Se optiamo per la tale scelta, dobbiamo necessariamente immaginare di cambiare modello di governo dei rapporti internazionali economico-finanziari, alla luce delle disponibilità di ricchezza che il mondo offre.
Lo stesso accumulo della ricchezza, che per molti è spropositato e per pochissimi (l’1 %) adeguato, non potrebbe aversi e non potrà continuare ad esserci se non si stabilizza la situazione dei popoli e gli stessi non sono messi in condizione di produrre beni e servizi per continuare a consumare e a fruire; quindi gli imprenditori della finanza e dell’economia, per trarre vantaggio dalla loro opera, hanno la necessità e l’interesse a mettere in condizione i popoli di vivere dignitosamente, non come gesto di solidarietà ai quali non si chiede, ma per ottenere e garantirsi il proprio tornaconto.
Secondo il Credit Suisse Global Wealth Report 2019 la ricchezza globale nel mondo ha raggiunto i 360.000 miliardi di USD con una media a persona di circa 48.000 USD e con una macroscopica articolazione, che registra ancora circa 700 milioni di persone che vivono con meno di 2 USD al giorno.
Secondo fonte CIA il Debito pubblico nel mondo è pari al 226.5 % del PIL mondiale, quindi è di circa 188.000 mld USD e il PIL globale è di 84.900 mld USD (FMI Report 2019).
Un altro dato da prendere in considerazione è quello relativo al valore nozionale dei Titoli Derivati, stimato in 2.200.000 miliardi di USD (Fonte Il Sole 24 Ore) e cumulanti un valore commerciale di circa USD 800.000 miliardi, pari al 40 % del valore nozionale e quindi dieci volte maggiore del PIL globale, calcolato in 84.900 miliardi USD.
Una esazione dell’1 % del valore commerciale dei Titoli Derivati per 10 anni porterebbe a zero il debito pubblico globale; se l’esazione fosse del 2 % si reperirebbero risorse a livello mondiale per sostenere le economie dei Paesi in crisi economica (si prendono a riferimento i Titoli Derivati in quanto essi cumulano i maggiori guadagni e non alterano l’equilibrio dei valori aziendali, che si basa prevalentemente sulla “qualità totale” dell’azienda).

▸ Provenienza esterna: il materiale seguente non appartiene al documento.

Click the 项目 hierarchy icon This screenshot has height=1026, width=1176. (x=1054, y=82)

Se i Paesi dell’Unione Europea e la stessa Unione (con il secondo PIL mondiale, dopo gli USA e prima della Cina) non porranno il problema dell’uso delle aliquote minime della ricchezza mondiale indicate per risolvere le crisi, che il sistema prevalentemente ha prodotto, almeno in moltissimi Paesi, il tracollo dell’economia mondiale è un rischio imminente, nonostante l’ostentazione di potenza e la sicumera con la quale alcuni Paesi affrontano la situazione odierna.

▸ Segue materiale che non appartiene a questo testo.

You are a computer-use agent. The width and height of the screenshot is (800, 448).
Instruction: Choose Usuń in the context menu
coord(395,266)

Qualora si ritenesse impraticabile tale proposta, bisognerebbe formularne altre che comunque si pongano il problema di riformare il sistema mondiale in termini più equi; non bisogna mai dimenticare che siamo in piena globalizzazione e le iniziative unilaterali si possono assumere se si ha una massa critica economica in grado di confrontarsi non tanto con gli Stati, ma con i potentissimi aggregati finanziari.

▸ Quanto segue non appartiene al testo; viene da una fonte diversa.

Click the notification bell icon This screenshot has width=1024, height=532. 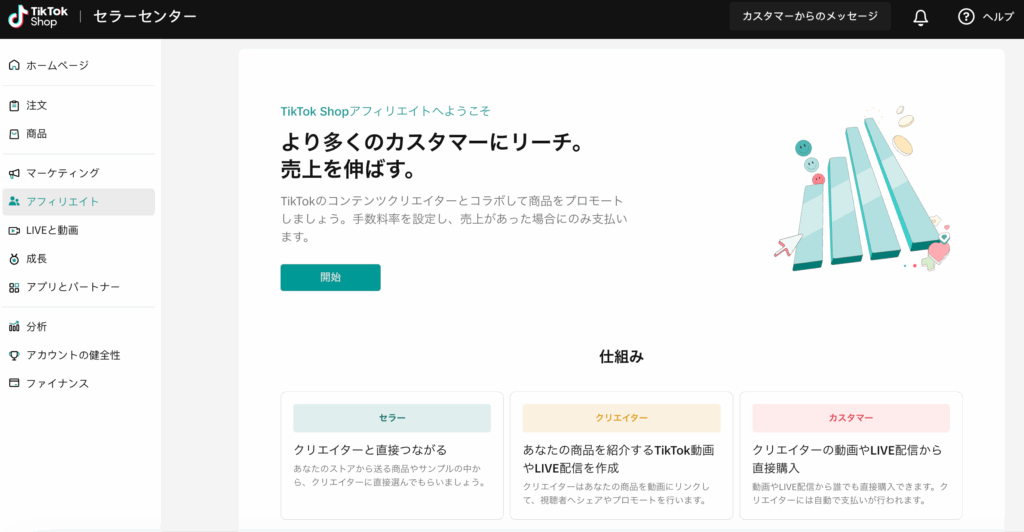(x=920, y=17)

La pandemia da Covid 19 è una grande opportunità, considerato che si è sottovalutata la situazione sia nel 2001 (Torri Gemelle) sia nel 2008 (Lehman Brothers) e da questa bisogna partire per richiedere una riunione urgente del G 20, nella quale aprire un serio confronto per la riorganizzazione del sistema delle relazioni economiche, finanziarie e commerciali mondiali.
Le polemiche che leggo quotidianamente sulla stampa contro la Germania o l’Olanda, il Regno Unito o la Russia, gli Usa e la Cina, pur avendo una qualche motivazione, sono inefficaci a definire realmente un assetto, che comunque potrebbe essere sempre parziale e mai globale e resterebbe nell’ambito delle logiche esistenti, che invece dovranno essere rigenerate e contestualizzate in un mondo che è uscito dalla logica dei blocchi ideologici.
Si dovrebbe chiedere ai governanti di abbandonare le visioni conflittuali del “secolo breve” di Hobsbawm e di entrare a pieno titolo nel XXI secolo, consapevoli di non aver saputo utilizzare i primi venti anni, ma orgogliosi di offrire al mondo prospettive di Pace e di Benessere per tutti almeno per il futuro.